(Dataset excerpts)
------
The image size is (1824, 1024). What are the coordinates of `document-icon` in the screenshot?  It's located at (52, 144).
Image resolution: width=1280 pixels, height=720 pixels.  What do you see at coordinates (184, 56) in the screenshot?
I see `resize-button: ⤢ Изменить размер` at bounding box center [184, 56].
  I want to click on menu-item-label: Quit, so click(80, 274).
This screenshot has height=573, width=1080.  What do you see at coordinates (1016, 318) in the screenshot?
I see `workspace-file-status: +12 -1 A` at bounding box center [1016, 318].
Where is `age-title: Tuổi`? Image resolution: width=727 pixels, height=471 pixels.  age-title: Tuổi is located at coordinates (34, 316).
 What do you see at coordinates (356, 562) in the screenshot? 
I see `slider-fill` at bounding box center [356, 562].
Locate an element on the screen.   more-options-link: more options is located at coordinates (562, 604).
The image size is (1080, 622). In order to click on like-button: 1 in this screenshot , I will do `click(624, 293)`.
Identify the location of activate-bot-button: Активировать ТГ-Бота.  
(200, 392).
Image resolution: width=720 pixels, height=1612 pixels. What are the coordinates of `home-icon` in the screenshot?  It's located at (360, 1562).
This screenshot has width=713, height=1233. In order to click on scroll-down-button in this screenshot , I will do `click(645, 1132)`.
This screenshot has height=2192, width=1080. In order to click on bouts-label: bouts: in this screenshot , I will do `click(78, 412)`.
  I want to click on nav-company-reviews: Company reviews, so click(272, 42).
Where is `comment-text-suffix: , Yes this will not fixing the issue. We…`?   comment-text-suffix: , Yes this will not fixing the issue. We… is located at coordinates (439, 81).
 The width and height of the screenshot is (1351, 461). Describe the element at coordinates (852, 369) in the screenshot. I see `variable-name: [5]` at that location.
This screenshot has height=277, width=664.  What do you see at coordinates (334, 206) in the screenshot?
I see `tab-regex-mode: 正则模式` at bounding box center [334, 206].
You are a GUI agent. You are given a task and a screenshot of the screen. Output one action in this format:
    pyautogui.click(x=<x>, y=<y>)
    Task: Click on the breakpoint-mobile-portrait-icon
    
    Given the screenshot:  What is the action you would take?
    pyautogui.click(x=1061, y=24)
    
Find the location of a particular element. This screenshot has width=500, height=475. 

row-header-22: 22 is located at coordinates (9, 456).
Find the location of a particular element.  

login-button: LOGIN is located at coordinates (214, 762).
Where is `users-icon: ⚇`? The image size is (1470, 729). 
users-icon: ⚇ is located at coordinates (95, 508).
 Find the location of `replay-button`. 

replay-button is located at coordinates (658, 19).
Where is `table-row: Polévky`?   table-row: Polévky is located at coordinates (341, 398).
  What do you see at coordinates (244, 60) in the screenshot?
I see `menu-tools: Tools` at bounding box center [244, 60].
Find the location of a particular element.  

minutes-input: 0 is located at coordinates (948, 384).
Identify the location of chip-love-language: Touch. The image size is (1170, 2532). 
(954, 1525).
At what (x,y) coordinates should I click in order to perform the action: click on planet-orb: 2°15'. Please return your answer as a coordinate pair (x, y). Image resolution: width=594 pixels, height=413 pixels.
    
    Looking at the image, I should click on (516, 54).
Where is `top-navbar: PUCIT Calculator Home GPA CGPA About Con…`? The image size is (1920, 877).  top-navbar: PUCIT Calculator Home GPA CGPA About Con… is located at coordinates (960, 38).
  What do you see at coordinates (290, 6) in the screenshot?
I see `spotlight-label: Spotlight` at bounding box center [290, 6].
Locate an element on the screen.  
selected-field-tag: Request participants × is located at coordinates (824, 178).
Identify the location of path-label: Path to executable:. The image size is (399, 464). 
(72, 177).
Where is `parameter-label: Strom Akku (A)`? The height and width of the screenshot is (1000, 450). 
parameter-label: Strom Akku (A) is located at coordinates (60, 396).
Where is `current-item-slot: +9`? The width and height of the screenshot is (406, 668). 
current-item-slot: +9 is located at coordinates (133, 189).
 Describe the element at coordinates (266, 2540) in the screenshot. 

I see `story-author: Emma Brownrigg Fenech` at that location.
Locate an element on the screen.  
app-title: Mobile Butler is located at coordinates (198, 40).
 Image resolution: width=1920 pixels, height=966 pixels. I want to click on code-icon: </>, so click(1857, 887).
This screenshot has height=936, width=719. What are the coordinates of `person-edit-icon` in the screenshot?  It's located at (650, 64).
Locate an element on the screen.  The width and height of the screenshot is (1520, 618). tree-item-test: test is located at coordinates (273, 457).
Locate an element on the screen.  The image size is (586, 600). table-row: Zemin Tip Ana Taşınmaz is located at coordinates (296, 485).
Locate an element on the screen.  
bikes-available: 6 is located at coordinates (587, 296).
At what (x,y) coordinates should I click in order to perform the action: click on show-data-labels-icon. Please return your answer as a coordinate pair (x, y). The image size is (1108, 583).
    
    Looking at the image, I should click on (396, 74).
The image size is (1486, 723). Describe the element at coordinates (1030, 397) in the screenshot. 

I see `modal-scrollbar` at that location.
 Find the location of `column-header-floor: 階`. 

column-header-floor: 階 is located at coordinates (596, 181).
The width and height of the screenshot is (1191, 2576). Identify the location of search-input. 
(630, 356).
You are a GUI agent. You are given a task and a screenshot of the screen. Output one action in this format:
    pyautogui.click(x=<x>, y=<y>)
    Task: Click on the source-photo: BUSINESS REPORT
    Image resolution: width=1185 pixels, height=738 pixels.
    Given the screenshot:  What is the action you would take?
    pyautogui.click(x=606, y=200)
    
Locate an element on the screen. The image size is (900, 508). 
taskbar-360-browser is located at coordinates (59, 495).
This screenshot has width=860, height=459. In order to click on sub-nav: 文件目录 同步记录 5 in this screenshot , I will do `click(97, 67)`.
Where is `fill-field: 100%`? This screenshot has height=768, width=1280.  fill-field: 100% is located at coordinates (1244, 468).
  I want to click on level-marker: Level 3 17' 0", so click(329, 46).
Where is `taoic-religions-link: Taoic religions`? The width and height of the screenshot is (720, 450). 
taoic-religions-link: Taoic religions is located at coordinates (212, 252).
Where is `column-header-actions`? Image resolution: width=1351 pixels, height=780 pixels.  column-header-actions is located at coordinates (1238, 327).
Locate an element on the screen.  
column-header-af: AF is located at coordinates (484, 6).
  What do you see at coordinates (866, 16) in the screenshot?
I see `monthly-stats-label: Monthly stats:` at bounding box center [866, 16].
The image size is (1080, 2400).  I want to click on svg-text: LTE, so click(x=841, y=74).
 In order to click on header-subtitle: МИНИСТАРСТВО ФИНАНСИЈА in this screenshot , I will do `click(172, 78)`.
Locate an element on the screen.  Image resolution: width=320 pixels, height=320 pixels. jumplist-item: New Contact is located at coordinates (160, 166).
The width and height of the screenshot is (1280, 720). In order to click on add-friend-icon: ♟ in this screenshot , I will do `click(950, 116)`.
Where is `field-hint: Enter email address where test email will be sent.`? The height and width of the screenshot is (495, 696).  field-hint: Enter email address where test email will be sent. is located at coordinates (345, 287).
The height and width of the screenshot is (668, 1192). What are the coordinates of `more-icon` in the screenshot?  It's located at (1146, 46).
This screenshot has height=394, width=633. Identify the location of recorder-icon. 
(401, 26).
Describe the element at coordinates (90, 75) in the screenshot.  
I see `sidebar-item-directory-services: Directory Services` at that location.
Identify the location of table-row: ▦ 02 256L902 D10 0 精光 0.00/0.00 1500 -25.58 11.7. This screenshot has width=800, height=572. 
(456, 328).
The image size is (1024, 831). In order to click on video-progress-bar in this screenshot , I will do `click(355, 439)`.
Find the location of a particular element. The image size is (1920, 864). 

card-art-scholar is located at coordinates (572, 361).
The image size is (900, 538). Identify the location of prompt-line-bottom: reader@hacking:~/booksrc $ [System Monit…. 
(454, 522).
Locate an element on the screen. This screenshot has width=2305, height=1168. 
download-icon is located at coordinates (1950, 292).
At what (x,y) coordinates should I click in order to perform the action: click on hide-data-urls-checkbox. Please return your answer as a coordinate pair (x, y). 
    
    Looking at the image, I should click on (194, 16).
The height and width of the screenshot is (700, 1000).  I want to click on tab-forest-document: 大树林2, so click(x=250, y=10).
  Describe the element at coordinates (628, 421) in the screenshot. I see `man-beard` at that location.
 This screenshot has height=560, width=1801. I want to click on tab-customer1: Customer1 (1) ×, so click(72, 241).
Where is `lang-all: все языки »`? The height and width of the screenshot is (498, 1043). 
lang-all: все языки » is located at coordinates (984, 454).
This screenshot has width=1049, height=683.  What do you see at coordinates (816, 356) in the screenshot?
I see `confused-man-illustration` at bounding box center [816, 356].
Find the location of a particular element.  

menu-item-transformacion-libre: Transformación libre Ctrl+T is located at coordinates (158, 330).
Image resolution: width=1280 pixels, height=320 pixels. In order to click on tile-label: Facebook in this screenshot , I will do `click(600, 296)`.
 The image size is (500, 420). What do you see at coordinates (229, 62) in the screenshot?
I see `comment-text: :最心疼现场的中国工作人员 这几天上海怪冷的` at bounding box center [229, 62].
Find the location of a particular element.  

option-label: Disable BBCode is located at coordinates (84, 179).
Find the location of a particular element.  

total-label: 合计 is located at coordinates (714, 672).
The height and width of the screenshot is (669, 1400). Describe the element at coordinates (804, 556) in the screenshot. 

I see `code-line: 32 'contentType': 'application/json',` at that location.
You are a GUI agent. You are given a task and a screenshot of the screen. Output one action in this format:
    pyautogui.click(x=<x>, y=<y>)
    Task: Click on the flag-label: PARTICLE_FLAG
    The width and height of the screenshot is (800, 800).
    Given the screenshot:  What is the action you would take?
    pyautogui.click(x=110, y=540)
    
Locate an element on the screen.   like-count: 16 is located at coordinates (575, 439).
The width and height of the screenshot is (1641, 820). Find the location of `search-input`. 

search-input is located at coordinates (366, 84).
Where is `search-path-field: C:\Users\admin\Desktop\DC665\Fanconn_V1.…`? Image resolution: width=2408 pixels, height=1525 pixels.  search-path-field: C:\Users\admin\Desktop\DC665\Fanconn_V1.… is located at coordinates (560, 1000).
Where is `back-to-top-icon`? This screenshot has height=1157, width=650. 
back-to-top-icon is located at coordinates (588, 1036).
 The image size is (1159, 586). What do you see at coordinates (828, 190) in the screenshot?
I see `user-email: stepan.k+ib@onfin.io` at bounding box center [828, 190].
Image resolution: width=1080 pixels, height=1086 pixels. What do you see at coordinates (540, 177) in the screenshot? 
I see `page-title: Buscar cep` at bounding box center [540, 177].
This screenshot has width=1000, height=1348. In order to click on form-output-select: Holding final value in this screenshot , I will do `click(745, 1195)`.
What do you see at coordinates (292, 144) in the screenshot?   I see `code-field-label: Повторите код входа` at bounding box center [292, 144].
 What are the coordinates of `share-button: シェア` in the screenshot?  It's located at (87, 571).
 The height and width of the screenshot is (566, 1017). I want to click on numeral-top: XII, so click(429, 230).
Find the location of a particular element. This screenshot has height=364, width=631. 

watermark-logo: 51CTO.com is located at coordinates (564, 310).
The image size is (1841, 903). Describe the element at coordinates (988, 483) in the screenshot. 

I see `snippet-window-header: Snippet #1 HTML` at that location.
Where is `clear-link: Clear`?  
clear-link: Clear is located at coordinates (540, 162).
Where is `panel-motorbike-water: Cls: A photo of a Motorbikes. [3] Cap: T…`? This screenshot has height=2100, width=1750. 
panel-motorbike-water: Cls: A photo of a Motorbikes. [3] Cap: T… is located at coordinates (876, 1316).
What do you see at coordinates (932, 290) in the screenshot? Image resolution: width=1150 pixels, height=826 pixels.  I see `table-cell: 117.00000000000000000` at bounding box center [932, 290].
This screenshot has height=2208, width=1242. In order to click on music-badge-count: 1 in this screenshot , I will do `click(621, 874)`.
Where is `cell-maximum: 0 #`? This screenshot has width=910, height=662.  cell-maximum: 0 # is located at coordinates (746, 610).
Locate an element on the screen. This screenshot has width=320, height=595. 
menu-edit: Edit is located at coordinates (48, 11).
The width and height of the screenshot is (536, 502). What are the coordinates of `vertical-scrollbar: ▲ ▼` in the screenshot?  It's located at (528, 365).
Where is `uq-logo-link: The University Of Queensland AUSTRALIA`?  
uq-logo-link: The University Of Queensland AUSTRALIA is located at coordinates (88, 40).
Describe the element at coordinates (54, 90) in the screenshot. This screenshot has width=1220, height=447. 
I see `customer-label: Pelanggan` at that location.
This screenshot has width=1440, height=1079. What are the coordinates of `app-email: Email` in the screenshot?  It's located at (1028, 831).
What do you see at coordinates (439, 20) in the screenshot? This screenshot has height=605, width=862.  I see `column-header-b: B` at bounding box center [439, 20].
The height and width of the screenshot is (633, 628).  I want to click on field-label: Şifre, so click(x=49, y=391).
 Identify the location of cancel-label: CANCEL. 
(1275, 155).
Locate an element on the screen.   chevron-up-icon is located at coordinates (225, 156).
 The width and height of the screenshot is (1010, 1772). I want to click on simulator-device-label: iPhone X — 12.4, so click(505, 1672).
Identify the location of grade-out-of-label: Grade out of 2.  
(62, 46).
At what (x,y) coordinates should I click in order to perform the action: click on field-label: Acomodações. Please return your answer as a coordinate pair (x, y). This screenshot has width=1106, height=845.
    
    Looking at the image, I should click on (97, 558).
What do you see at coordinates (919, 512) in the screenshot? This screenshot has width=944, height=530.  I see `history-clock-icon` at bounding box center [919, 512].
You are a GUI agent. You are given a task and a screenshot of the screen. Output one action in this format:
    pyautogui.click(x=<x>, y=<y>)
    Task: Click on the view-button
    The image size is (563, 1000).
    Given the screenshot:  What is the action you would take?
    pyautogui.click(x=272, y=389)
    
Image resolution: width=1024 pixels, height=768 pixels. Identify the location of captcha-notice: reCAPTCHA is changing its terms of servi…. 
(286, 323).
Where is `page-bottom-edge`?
------
Exercise aim: Reproduce the lines of the material from the line with "has height=364, width=631." up to and including the line with "menu-edit: Edit is", substituting "Locate" for "Where is" and leaving everything else unchanged.

Written solution:
Find the location of a particular element. This screenshot has height=364, width=631. 

watermark-logo: 51CTO.com is located at coordinates (564, 310).
The image size is (1841, 903). Describe the element at coordinates (988, 483) in the screenshot. 

I see `snippet-window-header: Snippet #1 HTML` at that location.
Locate `clear-link: Clear`?  
clear-link: Clear is located at coordinates (540, 162).
Locate `panel-motorbike-water: Cls: A photo of a Motorbikes. [3] Cap: T…`? This screenshot has height=2100, width=1750. 
panel-motorbike-water: Cls: A photo of a Motorbikes. [3] Cap: T… is located at coordinates (876, 1316).
What do you see at coordinates (932, 290) in the screenshot? Image resolution: width=1150 pixels, height=826 pixels.  I see `table-cell: 117.00000000000000000` at bounding box center [932, 290].
This screenshot has height=2208, width=1242. In order to click on music-badge-count: 1 in this screenshot , I will do `click(621, 874)`.
Locate `cell-maximum: 0 #`? This screenshot has width=910, height=662.  cell-maximum: 0 # is located at coordinates (746, 610).
Locate an element on the screen. This screenshot has width=320, height=595. 
menu-edit: Edit is located at coordinates (48, 11).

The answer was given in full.